Wind brushing through the Willows; ice-covered creek gurgling as it wends beside the woods and under a footbridge; the squeak and crunch of zero degree snow under my insulated Muck boots.

Sun blindingly bright on white snow; tree limbs silhouetted against pink and orange hues of sunset; moon casting sharp, black shadows of fences and trees; stars twinkling in the indigo sky.

A peaceful spot to think and write. The luxury of time to read without interruption. The joy of playful walks with my dogs. Beauty all around to capture with brush or pencil in my journal.

I spent Friday and Saturday alone in the guest house at my parents’ farm. It’s a small, simple, quiet place that allowed me the space and time to unwind, read, reflect, write, paint, and walk in beautiful surroundings with my dogs. No road noise, no people, no internet, no sounds but those supplied by nature.

I was long overdue for some retreat time, and I feel wonderfully refreshed and energized by my time alone. When I first got there I found myself hopping up and down, distracted by every little thought and impulse that passed through my mind. After a few hours I was calm on the inside, sitting quietly with Milo curled on my lap, a cup of tea in my hand, while I alternately read and gazed out the window while pondering the books I was reading (The Return of the Prodigal Son, by Henri Nouwen and The Introvert Advantage by Marti Olsen Laney).

When I woke up at 3:00 AM, the bright moonlight drew me out into the frigid but peaceful night.

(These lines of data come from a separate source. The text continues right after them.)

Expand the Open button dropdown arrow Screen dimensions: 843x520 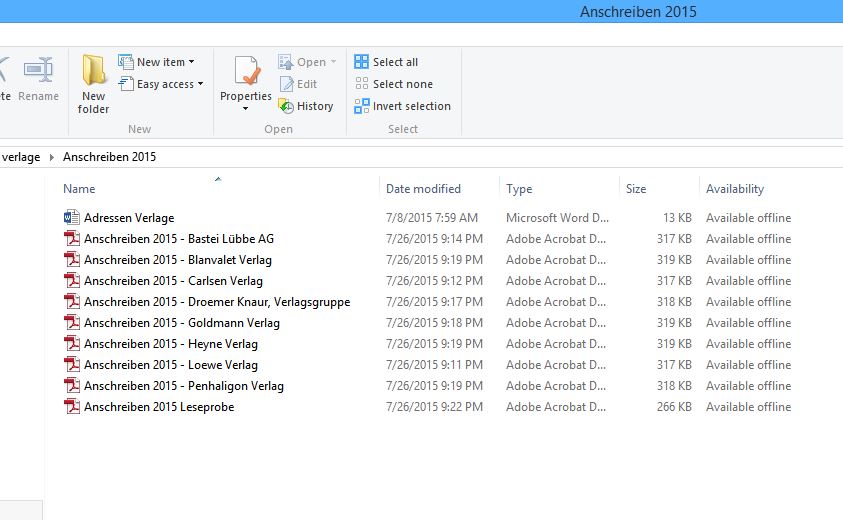[x=334, y=62]
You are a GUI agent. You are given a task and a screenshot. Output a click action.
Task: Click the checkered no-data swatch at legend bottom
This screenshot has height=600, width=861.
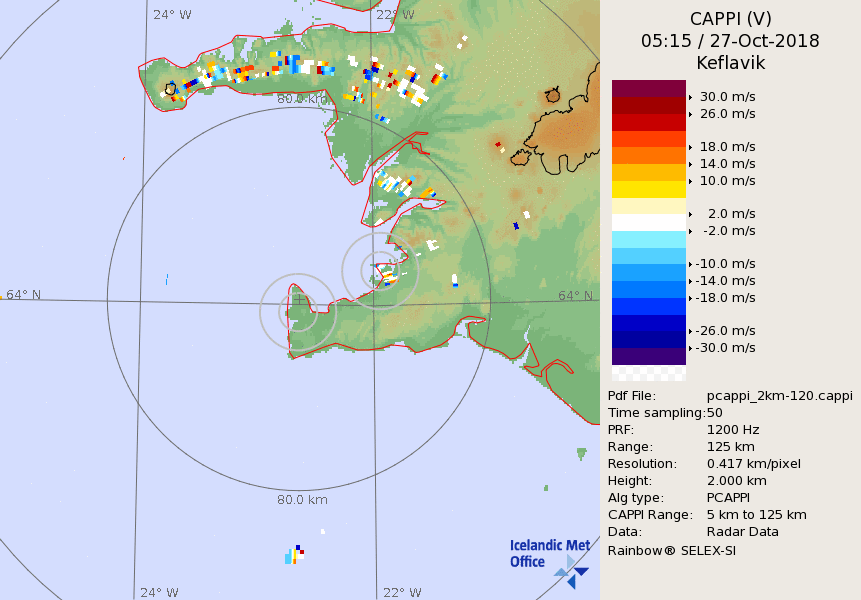(x=649, y=373)
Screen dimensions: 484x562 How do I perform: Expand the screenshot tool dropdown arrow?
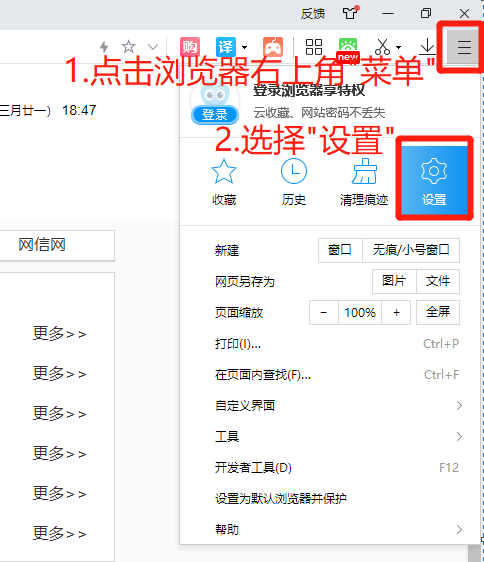[398, 47]
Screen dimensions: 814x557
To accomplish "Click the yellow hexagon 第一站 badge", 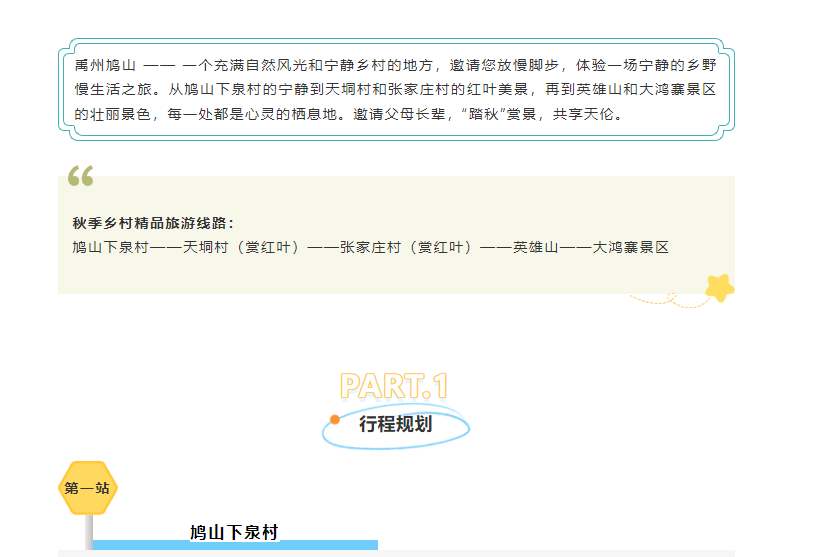I will (88, 488).
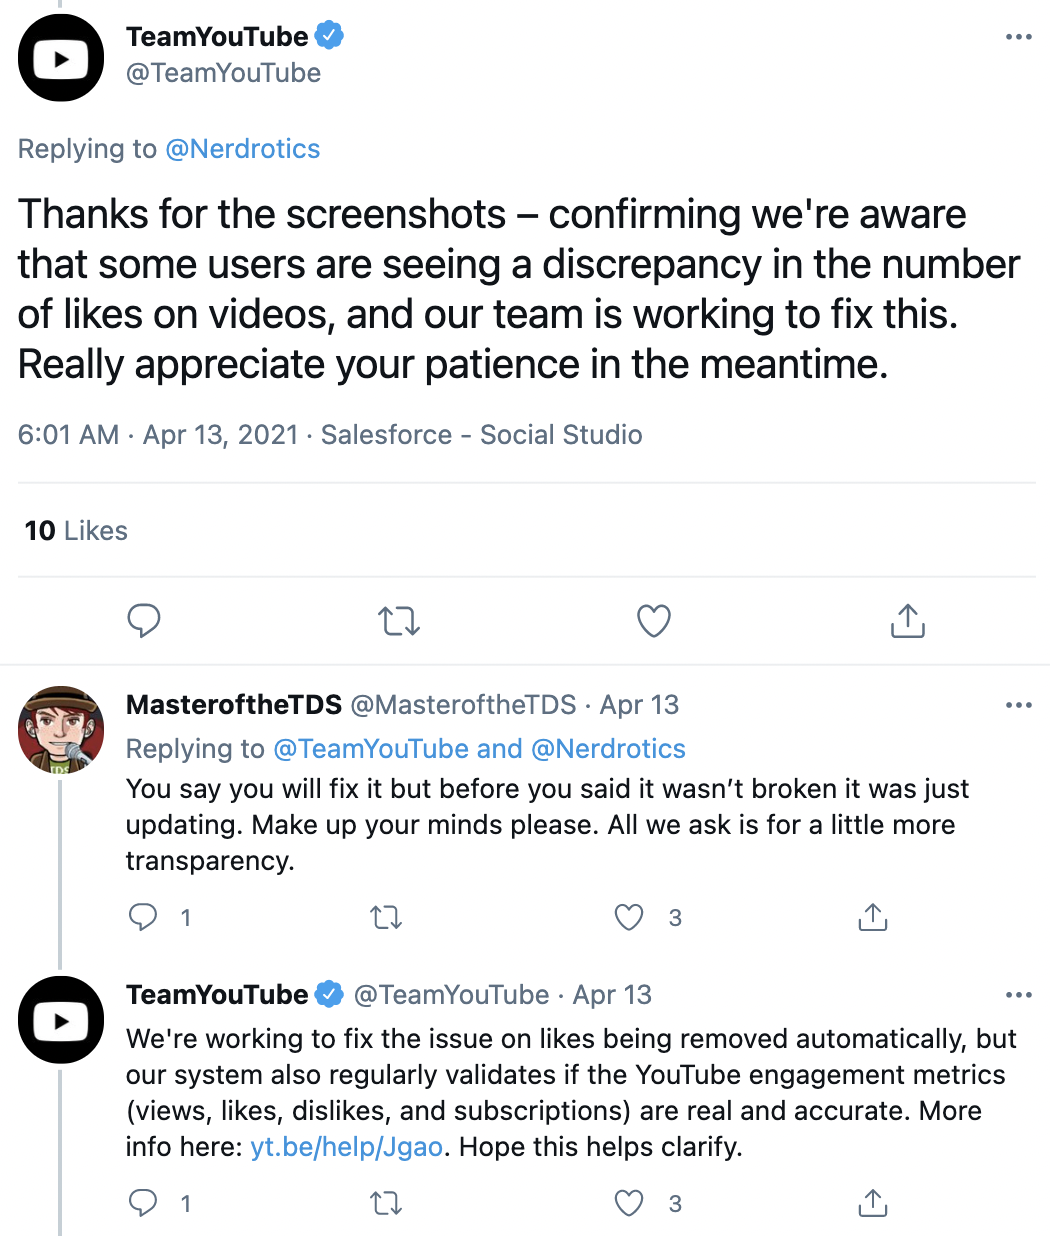1050x1236 pixels.
Task: View the 10 Likes list
Action: 76,531
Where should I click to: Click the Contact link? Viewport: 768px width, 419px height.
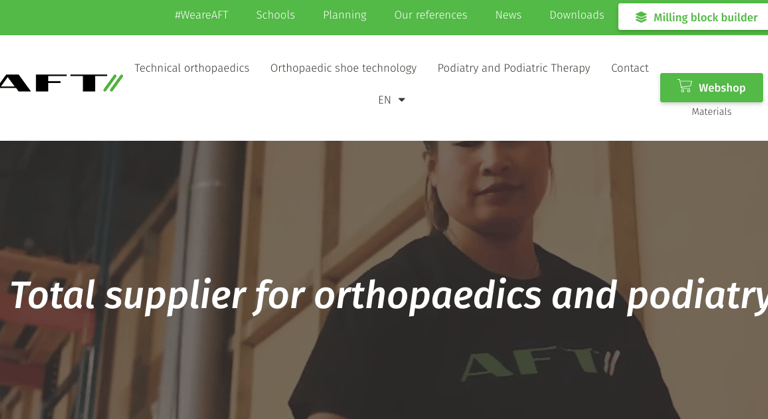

Petra and I walked quietly up the hill to look out over the valley, then Rowan and I explored down toward the pond and danced gleefully in the snowy field.

Time alone in silence helps me find and draw forth the quieter parts of myself, the parts that get shoved down when I live with noise and the busyness of daily life and my inner compulsion to keep constantly connected with the world via the computer. I like those more reserved aspects of my being and feel more complete and alive when I nurture them. I won’t wait so long before seeking solitude again.